[WHAT IS BEING ASKED] Reproduce the part of the Supreme Court church plan passage below that runs from "The justices consolidated" up to and including "in New Jersey.", word for word.

The justices consolidated three cases for argument on Monday: Advocate Health Care Network v. Stapleton; St. Peter’s Healthcare System v. Kaplan; and Dignity Health v. Rollins. Dignity Health is the fifth largest health system in the nation and the largest hospital provider in California. Advocate Health Care Network operates 12 Church of Christ and Lutheran affiliated hospitals in Illinois. St. Peter’s Health Care System is a Catholic ministry with a hospital in New Jersey.
The hospital systems say they have relied for more than 30 years on “private letter” rulings by the Internal Revenue Service and Department of Labor that granted them the church plan exemptions.
Since 1974, the federal employee-retirement law has expressly exempted church plans from its coverage. The statute defines a church plan as a plan “established and maintained for its employees by a church.” At the heart of the case is the scope of a 1980 amendment and whether the “established and maintained by a church” language in the amendment applies as well to organizations affiliated with churches—such as the hospitals in the three cases before the justices.
Several justices had problems with the text at issue and the private letter rulings granting the exemptions.
Justice Elena Kagan called the language “very odd” and “perplexing.”
“There would be a simple way of accomplishing what you think this provision accomplishes,” Kagan said to Blatt during one exchange. “You know, something along the lines of just saying any plan maintained by a church-affiliated organization is a church plan or something like that.”

[RECORD EXCERPTS]

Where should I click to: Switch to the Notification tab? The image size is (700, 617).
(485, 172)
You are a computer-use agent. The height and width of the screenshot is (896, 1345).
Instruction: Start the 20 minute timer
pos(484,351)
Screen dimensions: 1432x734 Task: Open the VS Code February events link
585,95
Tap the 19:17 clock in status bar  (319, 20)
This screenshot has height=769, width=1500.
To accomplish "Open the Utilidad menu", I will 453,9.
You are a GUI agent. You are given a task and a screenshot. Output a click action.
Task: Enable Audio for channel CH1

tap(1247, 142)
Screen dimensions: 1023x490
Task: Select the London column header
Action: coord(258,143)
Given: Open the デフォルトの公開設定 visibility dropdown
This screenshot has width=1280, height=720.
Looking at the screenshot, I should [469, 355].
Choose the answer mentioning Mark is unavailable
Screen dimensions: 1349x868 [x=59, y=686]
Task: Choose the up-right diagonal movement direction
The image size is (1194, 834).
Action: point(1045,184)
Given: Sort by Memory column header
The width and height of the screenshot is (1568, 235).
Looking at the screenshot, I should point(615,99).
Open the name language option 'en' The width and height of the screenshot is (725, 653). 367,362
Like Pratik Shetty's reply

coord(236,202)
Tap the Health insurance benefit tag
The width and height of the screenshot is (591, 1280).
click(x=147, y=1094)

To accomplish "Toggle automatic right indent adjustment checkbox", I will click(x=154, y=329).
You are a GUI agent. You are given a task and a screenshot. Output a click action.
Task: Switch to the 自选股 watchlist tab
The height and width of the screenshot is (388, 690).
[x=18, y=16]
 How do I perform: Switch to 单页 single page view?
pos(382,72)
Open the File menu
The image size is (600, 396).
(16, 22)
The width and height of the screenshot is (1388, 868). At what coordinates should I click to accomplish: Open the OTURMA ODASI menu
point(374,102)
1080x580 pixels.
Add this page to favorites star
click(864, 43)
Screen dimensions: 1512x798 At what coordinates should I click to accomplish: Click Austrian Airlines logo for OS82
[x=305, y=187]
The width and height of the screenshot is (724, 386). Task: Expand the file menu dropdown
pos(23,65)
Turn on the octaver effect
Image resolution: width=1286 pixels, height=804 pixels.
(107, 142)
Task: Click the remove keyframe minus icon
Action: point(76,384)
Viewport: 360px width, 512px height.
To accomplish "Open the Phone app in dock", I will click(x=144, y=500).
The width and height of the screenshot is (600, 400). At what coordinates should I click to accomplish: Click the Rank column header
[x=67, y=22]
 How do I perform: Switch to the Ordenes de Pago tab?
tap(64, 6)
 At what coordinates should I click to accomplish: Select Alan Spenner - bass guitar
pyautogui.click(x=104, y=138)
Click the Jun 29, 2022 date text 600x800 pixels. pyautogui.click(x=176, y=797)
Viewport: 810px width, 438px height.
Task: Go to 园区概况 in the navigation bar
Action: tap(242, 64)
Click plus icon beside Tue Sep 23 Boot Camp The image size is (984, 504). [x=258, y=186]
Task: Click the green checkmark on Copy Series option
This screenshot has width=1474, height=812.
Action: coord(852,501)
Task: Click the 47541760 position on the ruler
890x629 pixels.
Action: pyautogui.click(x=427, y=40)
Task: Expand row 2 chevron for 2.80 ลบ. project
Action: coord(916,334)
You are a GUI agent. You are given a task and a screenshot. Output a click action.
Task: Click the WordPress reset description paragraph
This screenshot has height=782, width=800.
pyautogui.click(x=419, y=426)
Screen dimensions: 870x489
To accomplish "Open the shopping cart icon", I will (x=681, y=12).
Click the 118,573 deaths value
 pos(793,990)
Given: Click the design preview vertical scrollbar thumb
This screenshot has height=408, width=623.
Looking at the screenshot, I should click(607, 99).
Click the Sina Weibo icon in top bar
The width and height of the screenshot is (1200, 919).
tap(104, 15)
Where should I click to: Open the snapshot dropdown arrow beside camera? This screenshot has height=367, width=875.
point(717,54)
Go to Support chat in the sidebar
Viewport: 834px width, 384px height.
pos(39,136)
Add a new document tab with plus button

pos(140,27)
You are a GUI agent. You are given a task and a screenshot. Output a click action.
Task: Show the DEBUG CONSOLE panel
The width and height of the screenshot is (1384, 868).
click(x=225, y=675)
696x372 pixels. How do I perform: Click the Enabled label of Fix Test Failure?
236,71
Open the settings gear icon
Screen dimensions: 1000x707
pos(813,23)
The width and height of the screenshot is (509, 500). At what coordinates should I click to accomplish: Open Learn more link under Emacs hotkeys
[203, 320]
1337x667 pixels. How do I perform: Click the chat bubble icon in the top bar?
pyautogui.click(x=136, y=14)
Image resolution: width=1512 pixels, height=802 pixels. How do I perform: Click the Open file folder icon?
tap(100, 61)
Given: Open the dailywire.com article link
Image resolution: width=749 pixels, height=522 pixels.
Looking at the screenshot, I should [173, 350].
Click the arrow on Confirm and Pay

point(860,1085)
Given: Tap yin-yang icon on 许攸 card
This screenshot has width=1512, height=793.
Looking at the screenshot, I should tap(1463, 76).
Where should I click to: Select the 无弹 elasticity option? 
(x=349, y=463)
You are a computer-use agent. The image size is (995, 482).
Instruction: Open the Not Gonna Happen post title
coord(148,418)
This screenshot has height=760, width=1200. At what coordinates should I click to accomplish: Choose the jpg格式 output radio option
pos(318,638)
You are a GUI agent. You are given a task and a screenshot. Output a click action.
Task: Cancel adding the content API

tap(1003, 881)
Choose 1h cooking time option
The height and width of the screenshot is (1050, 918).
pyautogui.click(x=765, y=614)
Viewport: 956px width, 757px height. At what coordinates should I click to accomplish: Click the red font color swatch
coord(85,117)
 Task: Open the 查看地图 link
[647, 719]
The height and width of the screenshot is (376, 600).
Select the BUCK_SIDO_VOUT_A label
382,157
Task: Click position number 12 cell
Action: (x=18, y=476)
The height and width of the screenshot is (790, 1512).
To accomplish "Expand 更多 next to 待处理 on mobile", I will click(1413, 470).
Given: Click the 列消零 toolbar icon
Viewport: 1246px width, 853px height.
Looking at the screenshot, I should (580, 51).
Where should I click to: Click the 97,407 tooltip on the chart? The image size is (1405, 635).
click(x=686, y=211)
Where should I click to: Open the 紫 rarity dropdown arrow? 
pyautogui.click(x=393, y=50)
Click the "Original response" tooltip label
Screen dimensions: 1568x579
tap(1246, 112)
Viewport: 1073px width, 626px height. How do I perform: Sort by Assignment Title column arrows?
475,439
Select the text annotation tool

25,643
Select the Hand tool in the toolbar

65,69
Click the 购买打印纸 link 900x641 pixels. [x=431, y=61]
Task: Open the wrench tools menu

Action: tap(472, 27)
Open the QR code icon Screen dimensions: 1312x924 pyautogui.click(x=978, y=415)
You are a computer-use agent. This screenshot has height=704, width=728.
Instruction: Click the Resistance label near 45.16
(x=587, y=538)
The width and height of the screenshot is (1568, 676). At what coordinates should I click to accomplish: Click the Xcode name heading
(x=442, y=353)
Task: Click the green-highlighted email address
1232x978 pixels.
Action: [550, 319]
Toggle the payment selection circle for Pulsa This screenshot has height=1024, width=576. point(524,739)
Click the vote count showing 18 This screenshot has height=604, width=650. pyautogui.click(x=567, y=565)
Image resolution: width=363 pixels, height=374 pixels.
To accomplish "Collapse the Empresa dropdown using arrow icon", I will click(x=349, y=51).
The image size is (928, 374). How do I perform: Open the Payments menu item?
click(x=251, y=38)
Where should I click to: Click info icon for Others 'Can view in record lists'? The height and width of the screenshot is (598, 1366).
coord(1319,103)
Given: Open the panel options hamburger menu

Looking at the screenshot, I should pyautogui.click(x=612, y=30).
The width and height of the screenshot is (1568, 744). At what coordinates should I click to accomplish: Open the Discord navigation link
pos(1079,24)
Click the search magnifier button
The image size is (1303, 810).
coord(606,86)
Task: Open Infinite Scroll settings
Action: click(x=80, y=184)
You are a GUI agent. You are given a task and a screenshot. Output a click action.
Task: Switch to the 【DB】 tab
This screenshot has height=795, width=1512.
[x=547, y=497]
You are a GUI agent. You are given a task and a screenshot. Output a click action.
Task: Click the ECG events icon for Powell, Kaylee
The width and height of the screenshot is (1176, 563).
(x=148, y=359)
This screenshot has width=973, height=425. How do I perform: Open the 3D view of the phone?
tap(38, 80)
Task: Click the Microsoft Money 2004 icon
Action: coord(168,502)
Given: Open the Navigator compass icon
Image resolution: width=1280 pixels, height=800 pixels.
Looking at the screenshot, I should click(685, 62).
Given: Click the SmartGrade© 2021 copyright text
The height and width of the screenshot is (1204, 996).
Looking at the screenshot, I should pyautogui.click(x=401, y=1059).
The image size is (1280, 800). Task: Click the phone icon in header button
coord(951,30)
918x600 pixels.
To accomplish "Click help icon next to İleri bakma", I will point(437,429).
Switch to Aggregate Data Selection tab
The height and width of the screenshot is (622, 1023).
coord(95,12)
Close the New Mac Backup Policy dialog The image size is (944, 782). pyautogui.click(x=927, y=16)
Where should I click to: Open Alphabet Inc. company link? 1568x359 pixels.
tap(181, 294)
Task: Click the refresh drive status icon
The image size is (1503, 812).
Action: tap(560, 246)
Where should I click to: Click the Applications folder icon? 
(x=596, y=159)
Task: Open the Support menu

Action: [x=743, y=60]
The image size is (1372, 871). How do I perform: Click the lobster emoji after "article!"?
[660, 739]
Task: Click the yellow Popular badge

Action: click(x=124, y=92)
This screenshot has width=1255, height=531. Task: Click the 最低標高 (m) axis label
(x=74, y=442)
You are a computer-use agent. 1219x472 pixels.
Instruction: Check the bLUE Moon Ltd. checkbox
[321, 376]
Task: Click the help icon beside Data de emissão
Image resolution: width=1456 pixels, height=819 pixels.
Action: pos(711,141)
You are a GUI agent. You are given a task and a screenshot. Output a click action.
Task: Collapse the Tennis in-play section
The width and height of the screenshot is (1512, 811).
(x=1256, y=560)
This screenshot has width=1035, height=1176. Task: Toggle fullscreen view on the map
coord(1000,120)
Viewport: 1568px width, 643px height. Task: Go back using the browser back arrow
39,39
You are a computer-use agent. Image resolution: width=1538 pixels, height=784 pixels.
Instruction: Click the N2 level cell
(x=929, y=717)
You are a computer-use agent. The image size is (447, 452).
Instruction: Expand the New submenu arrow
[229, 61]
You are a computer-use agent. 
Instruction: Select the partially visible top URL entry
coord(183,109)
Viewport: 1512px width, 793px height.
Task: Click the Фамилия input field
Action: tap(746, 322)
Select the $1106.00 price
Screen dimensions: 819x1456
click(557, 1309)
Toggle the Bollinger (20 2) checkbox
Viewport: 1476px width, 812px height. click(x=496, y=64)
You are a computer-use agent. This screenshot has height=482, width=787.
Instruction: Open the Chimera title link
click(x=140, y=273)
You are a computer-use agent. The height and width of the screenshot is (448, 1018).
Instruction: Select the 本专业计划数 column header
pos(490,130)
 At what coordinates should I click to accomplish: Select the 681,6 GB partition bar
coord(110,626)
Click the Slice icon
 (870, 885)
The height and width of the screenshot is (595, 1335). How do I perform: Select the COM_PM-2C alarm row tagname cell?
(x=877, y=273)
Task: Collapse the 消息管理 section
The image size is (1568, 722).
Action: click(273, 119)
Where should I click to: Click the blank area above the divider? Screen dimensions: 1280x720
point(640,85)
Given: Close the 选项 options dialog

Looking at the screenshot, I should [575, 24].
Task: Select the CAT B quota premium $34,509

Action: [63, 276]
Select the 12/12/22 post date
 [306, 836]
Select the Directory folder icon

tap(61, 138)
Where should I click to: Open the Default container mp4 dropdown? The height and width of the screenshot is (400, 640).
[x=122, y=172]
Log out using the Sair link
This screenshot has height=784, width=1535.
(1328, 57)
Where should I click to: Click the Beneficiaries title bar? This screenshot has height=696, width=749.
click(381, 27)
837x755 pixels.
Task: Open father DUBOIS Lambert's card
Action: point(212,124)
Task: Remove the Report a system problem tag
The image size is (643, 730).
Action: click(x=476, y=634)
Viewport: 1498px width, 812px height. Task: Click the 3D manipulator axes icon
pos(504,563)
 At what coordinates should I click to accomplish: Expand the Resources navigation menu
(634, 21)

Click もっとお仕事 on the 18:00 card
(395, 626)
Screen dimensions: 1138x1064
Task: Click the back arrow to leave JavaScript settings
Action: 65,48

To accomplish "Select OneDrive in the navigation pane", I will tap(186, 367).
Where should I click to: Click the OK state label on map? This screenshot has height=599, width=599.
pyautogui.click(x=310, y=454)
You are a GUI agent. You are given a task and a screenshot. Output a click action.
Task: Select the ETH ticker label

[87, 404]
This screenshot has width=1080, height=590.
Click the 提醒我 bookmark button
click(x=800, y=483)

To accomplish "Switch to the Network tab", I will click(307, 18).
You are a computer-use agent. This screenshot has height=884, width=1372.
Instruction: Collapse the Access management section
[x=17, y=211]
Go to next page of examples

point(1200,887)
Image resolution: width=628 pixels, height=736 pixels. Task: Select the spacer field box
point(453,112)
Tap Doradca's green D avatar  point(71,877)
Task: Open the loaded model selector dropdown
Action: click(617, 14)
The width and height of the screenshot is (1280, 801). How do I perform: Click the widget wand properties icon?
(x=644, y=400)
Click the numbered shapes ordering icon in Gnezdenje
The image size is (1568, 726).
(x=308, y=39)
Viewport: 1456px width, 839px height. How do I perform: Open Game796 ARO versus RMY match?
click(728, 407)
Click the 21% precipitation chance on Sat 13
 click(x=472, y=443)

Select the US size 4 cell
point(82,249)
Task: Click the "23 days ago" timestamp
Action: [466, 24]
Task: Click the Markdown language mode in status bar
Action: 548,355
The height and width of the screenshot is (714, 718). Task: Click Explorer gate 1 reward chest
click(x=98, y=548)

[YOUR RESPONSE]
The justices consolidated three cases for argument on Monday: Advocate Health Care Network v. Stapleton; St. Peter’s Healthcare System v. Kaplan; and Dignity Health v. Rollins. Dignity Health is the fifth largest health system in the nation and the largest hospital provider in California. Advocate Health Care Network operates 12 Church of Christ and Lutheran affiliated hospitals in Illinois. St. Peter’s Health Care System is a Catholic ministry with a hospital in New Jersey.